After the financial crash of 2008, a lot of people were forced to take temporary jobs

Many of them have found themselves stuck in the temporary jobs market, although they aren’t natural temps. They don’t actually want to keep changing employers or integrating into a whole different team. In their hearts, these people are permies and there are several aspects of temping they find particularly stressful.

So keen to be permanent, they think they are

Working habits die hard and many “forced” temps only have to be assigned for a short time before they start thinking of themselves as permanent staff. Key signs include talking about “we” and “us”, making far too much effort at office socials and starting to store condiments in their desk drawer. Then one day, they’re told thanks, see you around, and are devastated. The key point to remember is if you’re temporary, don’t engage until you’re engaged.
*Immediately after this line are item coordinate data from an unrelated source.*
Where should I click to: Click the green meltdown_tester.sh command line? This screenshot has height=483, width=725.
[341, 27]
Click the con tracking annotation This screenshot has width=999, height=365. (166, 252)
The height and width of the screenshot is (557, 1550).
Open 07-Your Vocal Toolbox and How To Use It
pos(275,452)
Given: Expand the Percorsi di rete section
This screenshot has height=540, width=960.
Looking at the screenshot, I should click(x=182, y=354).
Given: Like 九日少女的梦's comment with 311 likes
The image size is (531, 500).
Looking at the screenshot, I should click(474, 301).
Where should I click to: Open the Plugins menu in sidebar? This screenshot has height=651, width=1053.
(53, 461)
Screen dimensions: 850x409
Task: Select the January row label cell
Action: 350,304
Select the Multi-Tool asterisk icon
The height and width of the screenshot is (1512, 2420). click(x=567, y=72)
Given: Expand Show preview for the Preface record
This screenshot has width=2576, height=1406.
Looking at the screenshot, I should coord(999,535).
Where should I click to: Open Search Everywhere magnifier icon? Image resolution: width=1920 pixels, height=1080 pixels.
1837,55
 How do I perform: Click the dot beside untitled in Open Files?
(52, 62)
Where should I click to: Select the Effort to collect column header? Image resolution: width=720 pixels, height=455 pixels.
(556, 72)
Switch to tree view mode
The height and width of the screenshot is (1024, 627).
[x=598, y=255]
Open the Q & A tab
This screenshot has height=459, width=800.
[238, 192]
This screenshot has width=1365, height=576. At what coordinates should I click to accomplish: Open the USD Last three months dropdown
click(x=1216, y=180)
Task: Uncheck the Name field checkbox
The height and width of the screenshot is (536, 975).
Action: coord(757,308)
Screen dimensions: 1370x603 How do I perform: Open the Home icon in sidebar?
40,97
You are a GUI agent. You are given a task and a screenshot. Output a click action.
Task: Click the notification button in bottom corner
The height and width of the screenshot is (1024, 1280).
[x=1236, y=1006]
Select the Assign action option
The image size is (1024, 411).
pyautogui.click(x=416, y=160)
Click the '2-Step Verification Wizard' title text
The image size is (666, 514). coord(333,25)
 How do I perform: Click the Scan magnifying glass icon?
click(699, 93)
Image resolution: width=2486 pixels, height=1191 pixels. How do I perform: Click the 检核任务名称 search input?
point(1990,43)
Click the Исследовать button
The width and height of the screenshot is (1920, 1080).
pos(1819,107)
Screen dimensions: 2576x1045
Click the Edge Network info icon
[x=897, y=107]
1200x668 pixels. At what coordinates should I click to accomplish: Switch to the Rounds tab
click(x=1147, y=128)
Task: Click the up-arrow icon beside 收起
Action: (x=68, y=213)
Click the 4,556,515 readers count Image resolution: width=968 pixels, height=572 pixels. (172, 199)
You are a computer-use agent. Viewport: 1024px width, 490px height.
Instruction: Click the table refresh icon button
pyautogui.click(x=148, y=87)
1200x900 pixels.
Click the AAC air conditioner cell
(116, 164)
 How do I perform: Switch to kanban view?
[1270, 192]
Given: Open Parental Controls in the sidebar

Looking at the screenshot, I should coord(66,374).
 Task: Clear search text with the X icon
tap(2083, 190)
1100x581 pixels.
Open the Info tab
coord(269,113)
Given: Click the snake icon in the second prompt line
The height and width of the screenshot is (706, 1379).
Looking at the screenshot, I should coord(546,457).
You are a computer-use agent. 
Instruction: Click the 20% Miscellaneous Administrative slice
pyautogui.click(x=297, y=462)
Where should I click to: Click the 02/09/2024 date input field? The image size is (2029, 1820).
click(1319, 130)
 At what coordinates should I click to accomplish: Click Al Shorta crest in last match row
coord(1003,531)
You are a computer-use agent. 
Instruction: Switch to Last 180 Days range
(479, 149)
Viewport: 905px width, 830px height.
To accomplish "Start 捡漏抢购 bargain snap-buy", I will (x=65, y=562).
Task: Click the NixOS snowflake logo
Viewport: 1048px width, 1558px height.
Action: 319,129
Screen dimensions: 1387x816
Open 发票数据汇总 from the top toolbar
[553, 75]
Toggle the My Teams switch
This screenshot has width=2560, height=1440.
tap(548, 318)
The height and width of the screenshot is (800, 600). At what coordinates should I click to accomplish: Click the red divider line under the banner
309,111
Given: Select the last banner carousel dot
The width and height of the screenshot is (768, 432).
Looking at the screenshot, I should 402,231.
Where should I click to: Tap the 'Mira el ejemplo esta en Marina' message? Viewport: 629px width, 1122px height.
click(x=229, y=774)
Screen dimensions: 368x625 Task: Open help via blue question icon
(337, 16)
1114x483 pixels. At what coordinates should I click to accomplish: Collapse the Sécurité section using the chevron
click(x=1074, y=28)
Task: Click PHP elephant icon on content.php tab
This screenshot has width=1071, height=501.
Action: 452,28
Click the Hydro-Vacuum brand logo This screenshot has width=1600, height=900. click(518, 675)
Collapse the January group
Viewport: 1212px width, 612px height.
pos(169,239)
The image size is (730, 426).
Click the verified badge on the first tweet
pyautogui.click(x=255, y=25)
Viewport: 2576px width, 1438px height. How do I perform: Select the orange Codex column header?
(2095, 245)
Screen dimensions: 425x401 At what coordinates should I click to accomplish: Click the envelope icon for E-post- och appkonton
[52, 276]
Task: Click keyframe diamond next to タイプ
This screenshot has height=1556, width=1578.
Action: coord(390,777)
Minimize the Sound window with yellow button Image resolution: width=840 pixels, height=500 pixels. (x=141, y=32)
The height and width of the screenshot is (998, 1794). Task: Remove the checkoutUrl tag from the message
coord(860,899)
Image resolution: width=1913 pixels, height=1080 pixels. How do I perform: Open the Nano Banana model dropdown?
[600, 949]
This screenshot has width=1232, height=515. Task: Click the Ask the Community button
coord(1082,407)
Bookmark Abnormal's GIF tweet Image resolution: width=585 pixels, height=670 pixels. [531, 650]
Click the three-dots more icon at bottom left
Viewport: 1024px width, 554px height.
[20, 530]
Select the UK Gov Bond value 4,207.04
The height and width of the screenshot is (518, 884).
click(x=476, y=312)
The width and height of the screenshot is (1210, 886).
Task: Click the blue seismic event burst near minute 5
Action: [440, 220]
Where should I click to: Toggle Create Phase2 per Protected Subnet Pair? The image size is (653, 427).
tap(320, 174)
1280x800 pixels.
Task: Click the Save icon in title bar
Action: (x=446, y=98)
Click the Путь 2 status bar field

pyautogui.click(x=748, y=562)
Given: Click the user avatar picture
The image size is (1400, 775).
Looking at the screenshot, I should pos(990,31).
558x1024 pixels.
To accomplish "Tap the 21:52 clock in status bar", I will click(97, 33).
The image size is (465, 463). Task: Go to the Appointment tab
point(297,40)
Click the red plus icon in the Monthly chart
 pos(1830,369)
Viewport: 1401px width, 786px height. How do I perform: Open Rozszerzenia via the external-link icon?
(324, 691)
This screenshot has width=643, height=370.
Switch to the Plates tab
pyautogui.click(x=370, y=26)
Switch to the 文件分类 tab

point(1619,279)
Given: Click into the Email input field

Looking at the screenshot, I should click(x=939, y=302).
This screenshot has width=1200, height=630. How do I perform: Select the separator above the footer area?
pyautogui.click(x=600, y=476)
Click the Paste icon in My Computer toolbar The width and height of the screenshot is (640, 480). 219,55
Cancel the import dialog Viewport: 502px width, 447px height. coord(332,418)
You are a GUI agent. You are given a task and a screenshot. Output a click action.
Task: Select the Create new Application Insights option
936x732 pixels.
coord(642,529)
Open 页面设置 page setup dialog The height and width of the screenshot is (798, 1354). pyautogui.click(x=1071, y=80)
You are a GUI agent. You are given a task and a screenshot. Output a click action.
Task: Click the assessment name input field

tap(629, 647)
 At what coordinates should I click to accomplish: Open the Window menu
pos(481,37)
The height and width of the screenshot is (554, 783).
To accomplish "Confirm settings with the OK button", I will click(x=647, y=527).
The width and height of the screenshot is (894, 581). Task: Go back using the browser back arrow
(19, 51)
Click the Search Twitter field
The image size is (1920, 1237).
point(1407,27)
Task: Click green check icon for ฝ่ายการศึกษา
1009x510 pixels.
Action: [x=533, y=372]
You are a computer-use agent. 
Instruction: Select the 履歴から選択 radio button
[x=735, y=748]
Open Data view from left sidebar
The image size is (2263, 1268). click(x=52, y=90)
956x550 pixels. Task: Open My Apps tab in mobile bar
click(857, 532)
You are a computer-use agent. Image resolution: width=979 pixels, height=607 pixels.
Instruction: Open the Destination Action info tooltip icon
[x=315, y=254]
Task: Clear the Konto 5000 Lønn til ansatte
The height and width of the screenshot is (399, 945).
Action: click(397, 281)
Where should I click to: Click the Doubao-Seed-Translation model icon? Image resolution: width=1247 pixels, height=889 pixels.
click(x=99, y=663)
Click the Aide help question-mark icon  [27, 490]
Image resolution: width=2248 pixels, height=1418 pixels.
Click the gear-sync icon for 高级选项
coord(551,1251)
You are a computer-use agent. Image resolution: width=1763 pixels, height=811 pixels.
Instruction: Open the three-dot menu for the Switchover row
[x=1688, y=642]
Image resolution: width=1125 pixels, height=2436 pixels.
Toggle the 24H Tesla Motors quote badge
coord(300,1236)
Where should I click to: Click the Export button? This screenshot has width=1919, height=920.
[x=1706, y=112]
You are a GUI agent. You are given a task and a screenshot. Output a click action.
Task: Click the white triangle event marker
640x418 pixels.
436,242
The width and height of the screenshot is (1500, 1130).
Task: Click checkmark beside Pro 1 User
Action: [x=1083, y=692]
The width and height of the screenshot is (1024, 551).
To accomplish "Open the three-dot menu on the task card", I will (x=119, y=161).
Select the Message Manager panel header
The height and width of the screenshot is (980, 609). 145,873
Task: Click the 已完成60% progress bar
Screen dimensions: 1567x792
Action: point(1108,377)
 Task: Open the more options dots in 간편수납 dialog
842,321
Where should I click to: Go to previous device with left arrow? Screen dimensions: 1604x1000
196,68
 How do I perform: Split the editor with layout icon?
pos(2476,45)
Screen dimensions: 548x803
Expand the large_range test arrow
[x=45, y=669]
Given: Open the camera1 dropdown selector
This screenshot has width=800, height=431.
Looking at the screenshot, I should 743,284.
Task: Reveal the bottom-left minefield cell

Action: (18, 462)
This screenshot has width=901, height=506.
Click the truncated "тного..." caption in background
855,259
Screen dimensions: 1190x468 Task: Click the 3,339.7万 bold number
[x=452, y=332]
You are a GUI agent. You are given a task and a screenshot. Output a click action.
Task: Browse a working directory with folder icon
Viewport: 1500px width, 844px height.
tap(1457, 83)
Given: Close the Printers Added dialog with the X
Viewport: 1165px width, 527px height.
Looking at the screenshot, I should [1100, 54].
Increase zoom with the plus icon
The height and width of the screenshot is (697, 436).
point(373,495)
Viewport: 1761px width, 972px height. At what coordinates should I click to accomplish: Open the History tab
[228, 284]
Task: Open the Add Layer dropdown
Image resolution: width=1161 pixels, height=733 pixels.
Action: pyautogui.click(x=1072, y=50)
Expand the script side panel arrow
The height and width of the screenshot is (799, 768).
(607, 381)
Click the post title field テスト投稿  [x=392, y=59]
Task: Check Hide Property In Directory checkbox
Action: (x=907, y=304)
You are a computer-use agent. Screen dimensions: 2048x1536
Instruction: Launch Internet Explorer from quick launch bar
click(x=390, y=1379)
Effectively they have two employers

Temps have to satisfy the client by doing a great job, so that the agency hears good things. They also have to keep the agency itself happy. There’s more to this than not messing up the timesheets and annoying the controller. For instance, the temp must take care not to work so effectively that they get the assignment done too quickly and cut the billing period for the agency.

Dress down doesn’t apply to temps

Every day, the temp needs to show the employer what they are getting for their money. The simplest way to do this is to dress just one degree smarter than the permanent staff. This shows that you haven’t relaxed into the role, even though the employer has a dress down code. If a temp starts dressing casually, it’s an irritating reminder to management that they are now taking their position for granted.

Some people can’t do cultural change

The type of person who always stays in a particular hotel chain, no matter where they go on holiday, is the kind of person who is going to find temping difficult. It’s not the work – a spreadsheet is a spreadsheet at the end of the day. It’s the fact that they have to get to grips with a completely different culture every time the start a new assignment. The culture affects everything, from what time people show up for work, to what they eat for lunch, to how they behave in meetings.

The sort of person who doesn’t really like going on holiday, unless it’s to somewhere familiar, is going to be ultra uncomfortable moving from one workplace to another. You can’t say that this affects older temps more, because some older workers are keen to try new things. People who have spent years temping, though, may have become somewhat jaded and may appear a little unexcited at the latest corporate craze.

Temps can contribute more than skills

Temps can bring in better ways of doing things, that they’ve learned elsewhere. They may be able to suggest new solutions to longstanding problems. Precisely because they’ve seen it all before, they can be better at keeping a level head in a crisis.

This doesn’t alter the fact that many of them would much rather have a permanent job.